To evaluate the practical applicability of our model, we constructed a case study dataset and used it for evaluation. We expected that if our model correctly estimated the actual administered HFs using recorded clinical symptoms, then it could be usefully used in the real world as well. Through the selection criteria and data processing strategy defined in the Methods section, we obtained the clinical symptoms and administered HFs for 23 published case studies. We predicted the HFs of the case study using a classifier model trained on the dataset obtained by applying data imputation and oversampling to the entire KDC dataset. We found that our classifier model performed much better than it did on the training set (Table 3). In particular, we found that the CDF model still had the highest top-3 accuracy and F1 score. It is noteworthy that the proportion of valid features in the case study was only 0.5–0.68, indicating that the classifier model accurately predicted HFs even with data in which only partially recorded features were recorded.

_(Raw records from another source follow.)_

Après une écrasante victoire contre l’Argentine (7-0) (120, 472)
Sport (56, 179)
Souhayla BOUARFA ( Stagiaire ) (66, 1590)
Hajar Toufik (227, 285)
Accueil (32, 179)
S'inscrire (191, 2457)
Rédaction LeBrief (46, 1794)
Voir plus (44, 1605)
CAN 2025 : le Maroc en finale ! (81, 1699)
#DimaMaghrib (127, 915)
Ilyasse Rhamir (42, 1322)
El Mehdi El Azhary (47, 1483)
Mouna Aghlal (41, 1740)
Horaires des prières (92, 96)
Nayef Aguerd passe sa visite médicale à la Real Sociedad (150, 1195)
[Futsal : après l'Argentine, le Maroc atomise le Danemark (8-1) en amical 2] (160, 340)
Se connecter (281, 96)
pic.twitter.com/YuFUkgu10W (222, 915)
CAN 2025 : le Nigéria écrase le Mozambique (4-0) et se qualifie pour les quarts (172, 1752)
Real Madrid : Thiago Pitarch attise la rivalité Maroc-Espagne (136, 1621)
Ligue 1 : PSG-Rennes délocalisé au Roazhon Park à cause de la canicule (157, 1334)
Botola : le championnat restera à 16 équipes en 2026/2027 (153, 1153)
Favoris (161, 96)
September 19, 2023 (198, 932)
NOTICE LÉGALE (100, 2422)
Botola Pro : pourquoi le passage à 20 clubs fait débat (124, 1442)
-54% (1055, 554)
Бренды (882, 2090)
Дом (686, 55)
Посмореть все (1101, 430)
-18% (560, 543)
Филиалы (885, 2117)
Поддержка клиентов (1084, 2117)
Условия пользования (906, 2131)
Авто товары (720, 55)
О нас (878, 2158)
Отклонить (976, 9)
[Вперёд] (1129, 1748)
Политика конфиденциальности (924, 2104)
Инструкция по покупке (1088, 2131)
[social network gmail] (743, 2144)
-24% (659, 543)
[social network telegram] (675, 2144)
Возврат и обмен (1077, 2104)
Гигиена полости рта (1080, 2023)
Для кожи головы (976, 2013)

3.5. Model Interpretation Using Case Study Data

Understanding what a trained classifier learns in a data-driven manner may provide valuable clinical insights. Therefore, we applied an explainability technique called LIME to highlight which clinical symptoms drove particular HFs. The CDF model was selected as the classifier model to which LIME was applied, as it achieved superior performance across various experiments. We selected a case study (case id: 2018-30-4-06) and applied LIME as a representative example [21]. This case study concerned a patient who visited the KM hospital with an essential tremor after undergoing a total vaginal hysterectomy. After considering the clinical symptoms, the authors of the case study administered HBJHT, which was consistent with our model’s predictions. We computed the weights of the features that contributed to the prediction using LIME and represented the top 10 features and their descriptions (Table 4). The weights of the features derived from LIME can be understood to the extent that the features affected the HF selection outcome. For example, the increase in the feature values of Stool_form, Fatigue and Stool_tenesmus would have contributed more positively to the HBJHT administration probability provided by the recommender system. On the other hand, the decreases in Stool_frequency and stress would have contributed more positively to the probabilities of the administered HFs. These results indicate that the application of LIME aids in producing a more reliable recommendation system by providing clinicians with criteria for evaluating prescription choices.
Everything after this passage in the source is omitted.